When the key excess demand is a demand for savings vehicles--for bonds--open-market operations don't work: you buy bonds for cash but you haven't done anything about the excess demand for bonds, bonds go to par and cannot go any higher and there is still an excess demand for bonds, and so people keep scrambling to cut back on their spending on currently-produced goods and services to build up their bond balances. And when the key excess demand is a demand for safe high quality assets, open-market operations still don't work: you buy safe government bonds for cash but you haven't done anything about the excess demand for safe assets, all safe assets go to par and cannot go any higher and there is still an excess demand for bonds, and so people keep scrambling to cut back on their spending on currently-produced goods and services to build up their safe asset balances.
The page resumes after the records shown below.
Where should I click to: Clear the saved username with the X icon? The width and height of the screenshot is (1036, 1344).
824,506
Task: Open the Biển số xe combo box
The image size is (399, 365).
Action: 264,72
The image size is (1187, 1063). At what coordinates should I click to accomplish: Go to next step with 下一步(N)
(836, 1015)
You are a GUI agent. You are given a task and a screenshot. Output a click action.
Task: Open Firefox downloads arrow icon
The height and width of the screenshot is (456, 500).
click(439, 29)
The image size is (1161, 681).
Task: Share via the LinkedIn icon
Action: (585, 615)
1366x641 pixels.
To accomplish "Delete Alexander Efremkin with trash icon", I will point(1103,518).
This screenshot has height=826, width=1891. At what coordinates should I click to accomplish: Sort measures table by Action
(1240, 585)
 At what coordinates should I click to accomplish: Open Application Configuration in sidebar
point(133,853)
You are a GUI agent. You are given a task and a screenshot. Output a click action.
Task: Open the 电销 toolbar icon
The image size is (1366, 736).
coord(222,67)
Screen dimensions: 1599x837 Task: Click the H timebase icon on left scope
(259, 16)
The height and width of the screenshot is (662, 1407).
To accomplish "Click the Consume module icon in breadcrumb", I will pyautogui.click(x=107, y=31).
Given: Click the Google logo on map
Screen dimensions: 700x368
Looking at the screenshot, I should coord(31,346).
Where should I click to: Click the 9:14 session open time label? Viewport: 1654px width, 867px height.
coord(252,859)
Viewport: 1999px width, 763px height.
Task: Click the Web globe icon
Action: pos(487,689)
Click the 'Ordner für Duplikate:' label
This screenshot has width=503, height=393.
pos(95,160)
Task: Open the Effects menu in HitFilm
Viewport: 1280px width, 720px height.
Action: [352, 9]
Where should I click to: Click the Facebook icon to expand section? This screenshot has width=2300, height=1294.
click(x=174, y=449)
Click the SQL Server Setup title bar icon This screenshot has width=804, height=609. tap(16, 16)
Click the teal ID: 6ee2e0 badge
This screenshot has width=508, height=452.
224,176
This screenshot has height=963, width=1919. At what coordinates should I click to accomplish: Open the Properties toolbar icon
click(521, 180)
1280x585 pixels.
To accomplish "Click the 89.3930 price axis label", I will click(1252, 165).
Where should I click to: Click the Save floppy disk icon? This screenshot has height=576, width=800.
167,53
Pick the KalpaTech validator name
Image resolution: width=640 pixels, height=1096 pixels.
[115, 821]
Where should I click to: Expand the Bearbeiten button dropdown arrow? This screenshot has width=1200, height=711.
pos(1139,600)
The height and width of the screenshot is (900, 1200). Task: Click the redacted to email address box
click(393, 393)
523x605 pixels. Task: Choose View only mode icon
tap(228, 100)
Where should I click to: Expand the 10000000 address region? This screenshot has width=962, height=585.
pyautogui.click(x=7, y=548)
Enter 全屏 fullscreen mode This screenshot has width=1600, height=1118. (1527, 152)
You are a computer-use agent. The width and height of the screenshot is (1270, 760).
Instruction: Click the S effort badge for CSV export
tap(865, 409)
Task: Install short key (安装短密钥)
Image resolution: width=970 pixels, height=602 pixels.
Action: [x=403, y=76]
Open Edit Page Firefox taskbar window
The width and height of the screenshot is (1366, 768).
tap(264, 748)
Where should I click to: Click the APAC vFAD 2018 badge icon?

But suppose the excess demand were for some other non-currently produced asset--Nick's examples are land, old houses, old books, and antique furniture--could that produce a general glut? Walras Law would say yes, I think. But it would also say that the monetarist cure--buy bonds for cash--would alleviate the problem: create an excess supply of money and people will try to spend down their cash balances and that will boost demand for currently-produced goods and services, leaving you with an excess demand for old furniture and an excess supply of money.
It is the fact that the key excess demand is for a broader financial asset class than mere cash money that is, I think, the key to why the monetarist cure is likely to fail--or at least to be supplemented by policies that make sure that not just the supply of liquid cash money but the supply of safe assets in general or savings vehicles in general increases in order to cure a downturn.